Gravity flow slumping body deposition simulation method based on numerical simulation

Technical Field

The invention relates to the technical field of oil and gas field exploration, in particular to a gravity flow slump body deposition simulation method based on numerical simulation.

Background

Gravity flow is a high density fluid dispersed with a large amount of sediment that flows under the action of gravity, and is a non-newtonian fluid that does not obey the law of internal friction. The discovery of the slumping deformation not only has the sedimentology significance, but also provides an important sedimentology basis for recovering the earth structure background of each research area, and is a new field of hidden oil and gas reservoir exploration.

At present, the gravity flow slumping body deposition mechanism is mainly researched by adopting a water tank experiment, namely slurry is directly poured into a water tank with a slope to simulate the deposition process. However, the greatest disadvantage of the above simulation experiment is that a mathematical model based on quantitative parameters cannot be established, and the prior art has high cost, limited size of experimental instruments and high artificial factor on the experimental process.

Disclosure of Invention

The invention aims to provide a gravity flow slumping body deposition simulation method based on numerical simulation, so as to overcome the defects that the operation is complex, the size of experimental equipment is limited, and different deposition deformations can be observed in the prior art.
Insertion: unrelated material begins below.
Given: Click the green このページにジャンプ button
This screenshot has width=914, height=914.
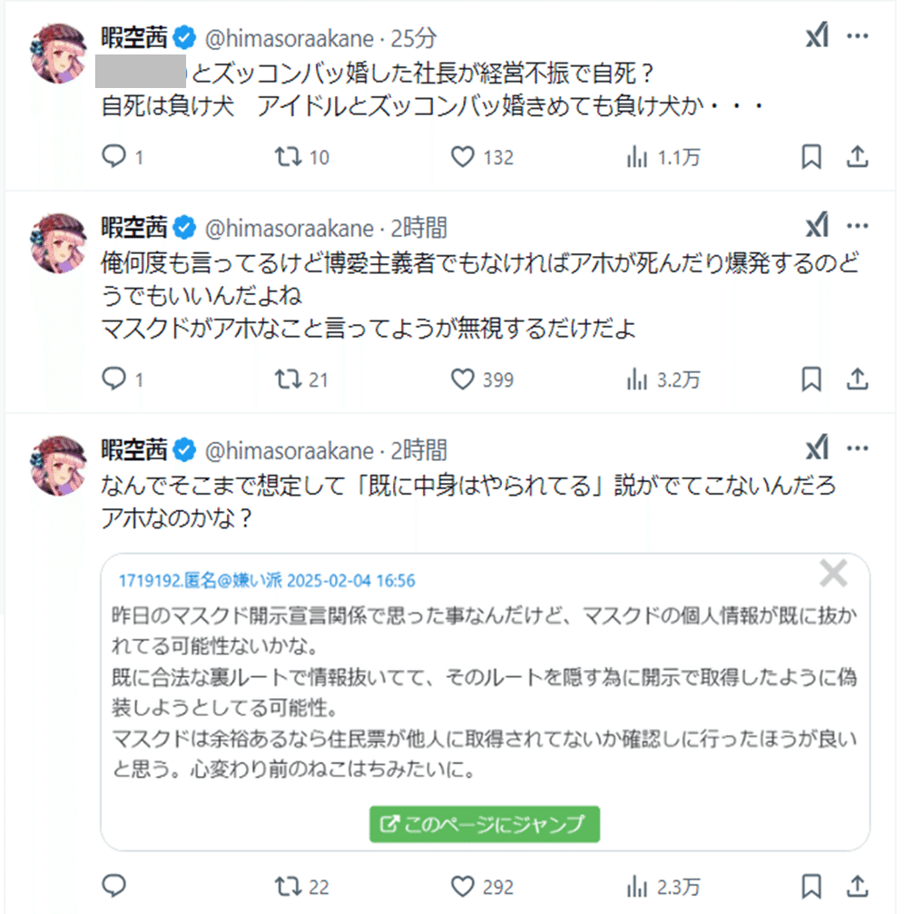Looking at the screenshot, I should 485,823.
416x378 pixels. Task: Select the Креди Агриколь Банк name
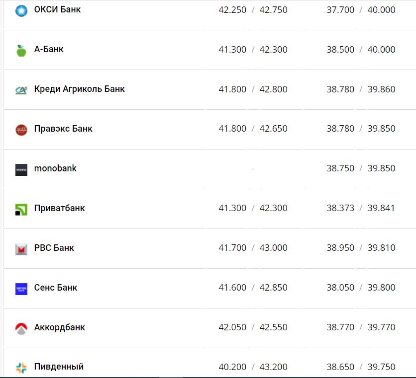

In order to achieve the above purpose, the gravity flow slumped body deposition simulation method based on numerical simulation provided by the invention comprises the following steps:

1) establishing an initial base shape:

a. collecting rock samples and rock core data aiming at a research area, and analyzing the granularity of the rock samples to obtain the density and thickness data of sedimentary component sandstone;

b. determining the landform bottom shape, the change of the gradient and the change data of the terrain height of a research area according to the data of the density and the thickness of the sedimentary environment and sedimentary component sand mudstone, and the sedimentary dynamic control factors of flow, flow velocity, kinetic energy and viscosity related to the tectonic geological features, and obtaining an initial bottom shape on the basis;

2) starting from the deposition dynamics characteristics of the deposition slumped body, carrying out sedimentology investigation and research, and determining the initial conditions of slumped formation;

3) determination of handling and deposition patterns:

a. land deposition: judging the flowing change condition of the slumped body according to the momentum change of the sediment in the flowing process on the slope, calculating the sediment mass, and obtaining the carrying and sedimentation mode of onshore particles;

b. underwater deposition: carrying out equation simulation on the carrying and deposition of the underwater sediments to obtain the carrying and deposition modes of underwater particles;

4) determining the elevation change of the bed bottom:

a. aiming at onshore deposition, calculating the volume of the deposit by using a sedimentary component sand mudstone density formula according to the sedimentary quality of the deposit;

b. for underwater deposition, calculating the amount of sediment by multiplying the sediment concentration by the corresponding rate of descent;

c. calculating the deposition thickness of the sediment according to the volume and the quantity of the sediment, and superposing the deposition thickness on the initial bottom shape to be used as the deposition bottom shape at the next moment;

5): and (5) repeating the steps 2) to 4) until the simulation is finished to realize the quantitative characterization of the research area.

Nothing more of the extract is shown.